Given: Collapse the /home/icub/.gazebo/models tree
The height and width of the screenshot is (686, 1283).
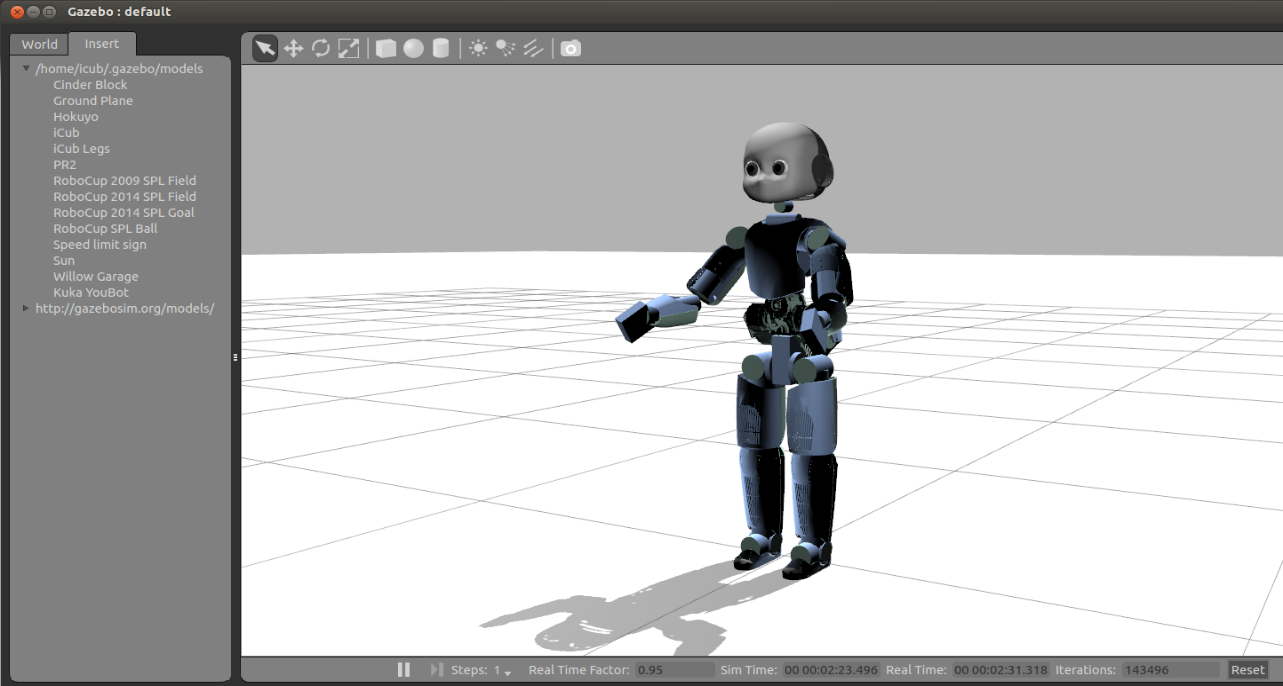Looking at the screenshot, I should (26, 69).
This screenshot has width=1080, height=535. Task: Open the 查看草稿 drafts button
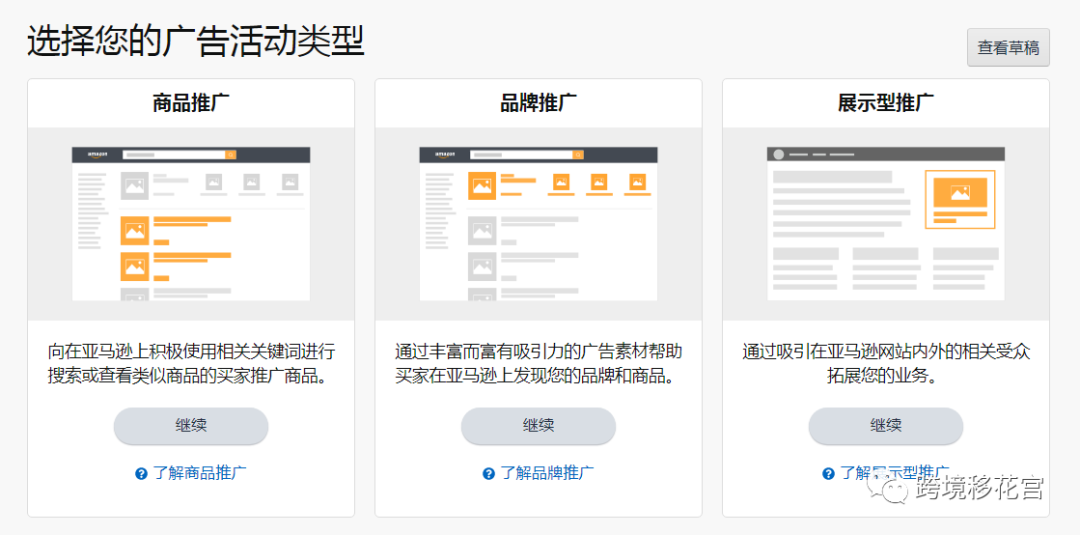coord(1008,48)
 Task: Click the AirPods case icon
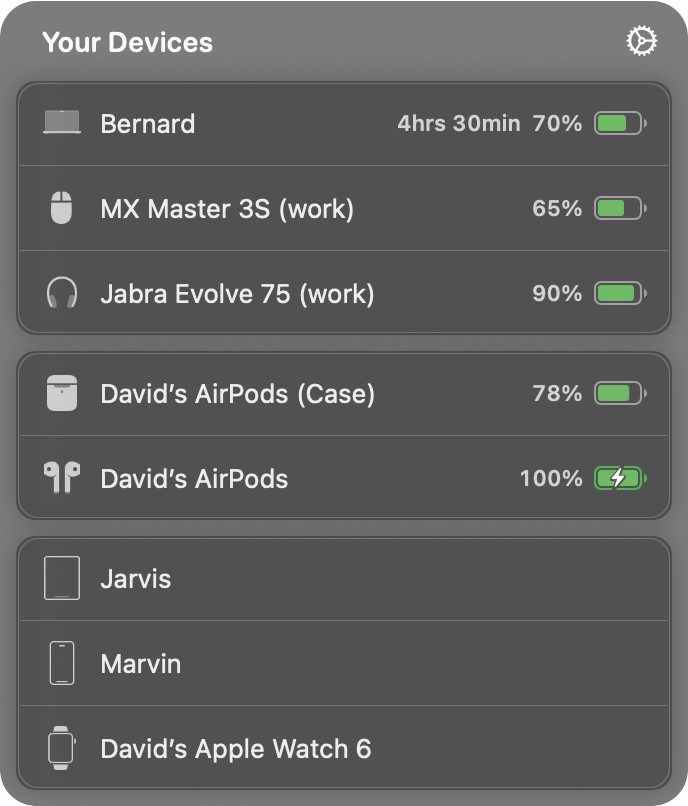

- - - -

Objective - Could you recast the listing above as a numbered list with no blank lines, leaving the pictures out?

Written reply -
1. Given: Collapse the /home/icub/.gazebo/models tree
2. The height and width of the screenshot is (686, 1283).
3. Looking at the screenshot, I should (26, 69).
4. This screenshot has width=1080, height=535. Task: Open the 查看草稿 drafts button
5. coord(1008,48)
6.  Task: Click the AirPods case icon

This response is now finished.